Adriano Panatta non ha dubbi sull'esito della finale di Wimbledon. Dopo la vittoria di Jannik Sinner contro Novak Djokovic, l'ex tennista commenta: "Un po' mi è dispiaciuto per Djokovic. Lui è un campione pazzesco ma a 39 anni quella partita con Auger-Aliassime è difficile da smaltire".
A suo dire, ospite del podcast La telefonata, "la partita è finita sul 4-4 del primo set, poi non c’è stata storia. Novak è un giocatore molto intelligente ma contro Sinner avrebbe dovuto provare a fare qualcosa di diverso.
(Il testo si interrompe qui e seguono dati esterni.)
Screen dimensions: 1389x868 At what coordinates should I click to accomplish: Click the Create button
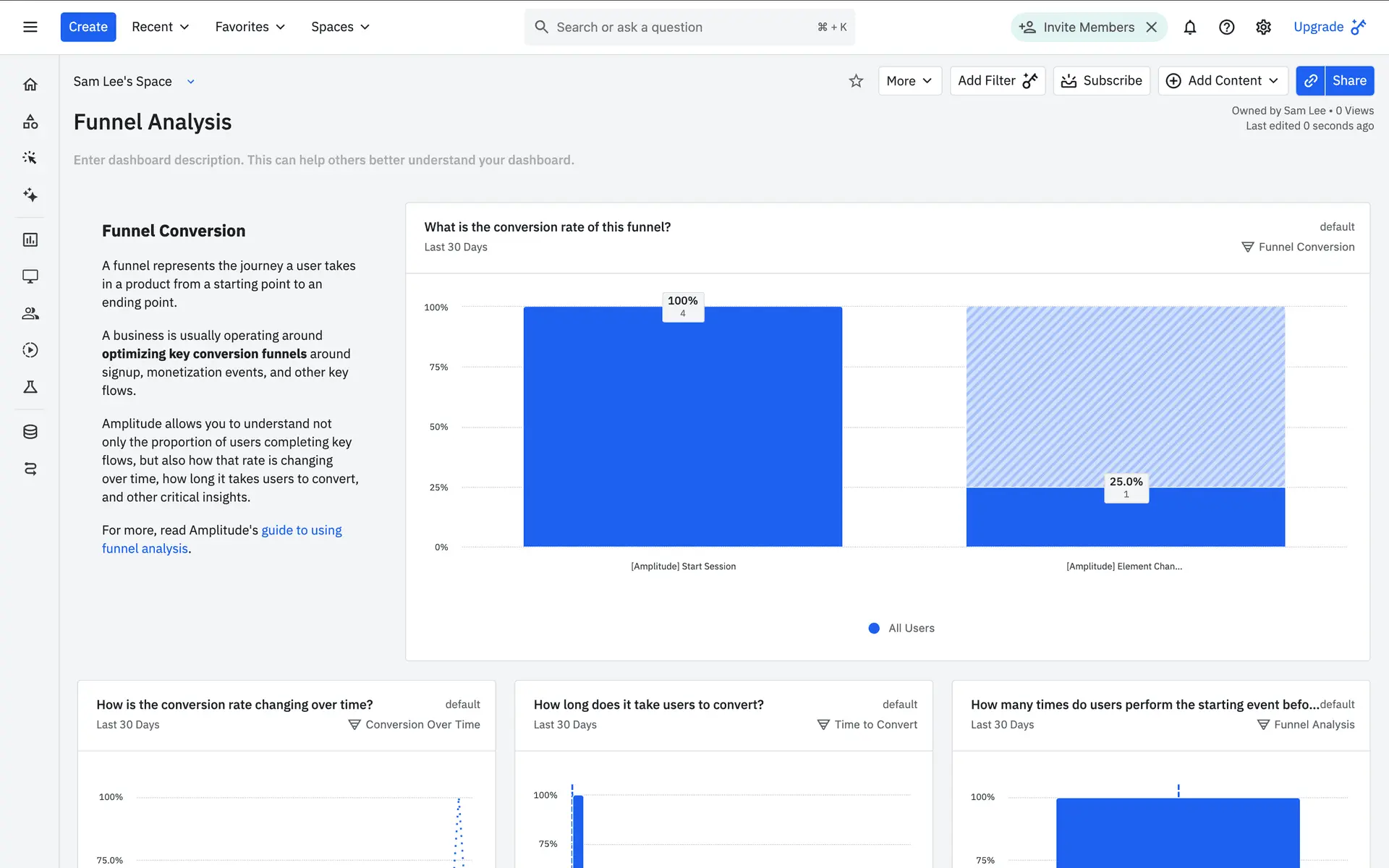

Sono due giocatori molto simili ma se Jannik gioca a quel livello non c’è niente da fare. La novità grossa per Sinner è il servizio, è diventato uno dei migliori del circuito. Sta facendo una quantità di ace impressionanti".
Da qui il pronostico in vista della finale con Zverev: "Domani gli dà un'altra sveglia. Come fai a tenere quei ritmi contro Sinner. Magari prova ad arrivare al tiebreak, ma anche lì non è che sia un cuor di leone". L'azzurro se la vedrà con il tedesco Alexander Zverev, anche lui reduce da una vittoria in tre set contro la sorpresa Fery e per la prima volta arrivato a giocarsi il titolo sull'erba londinese.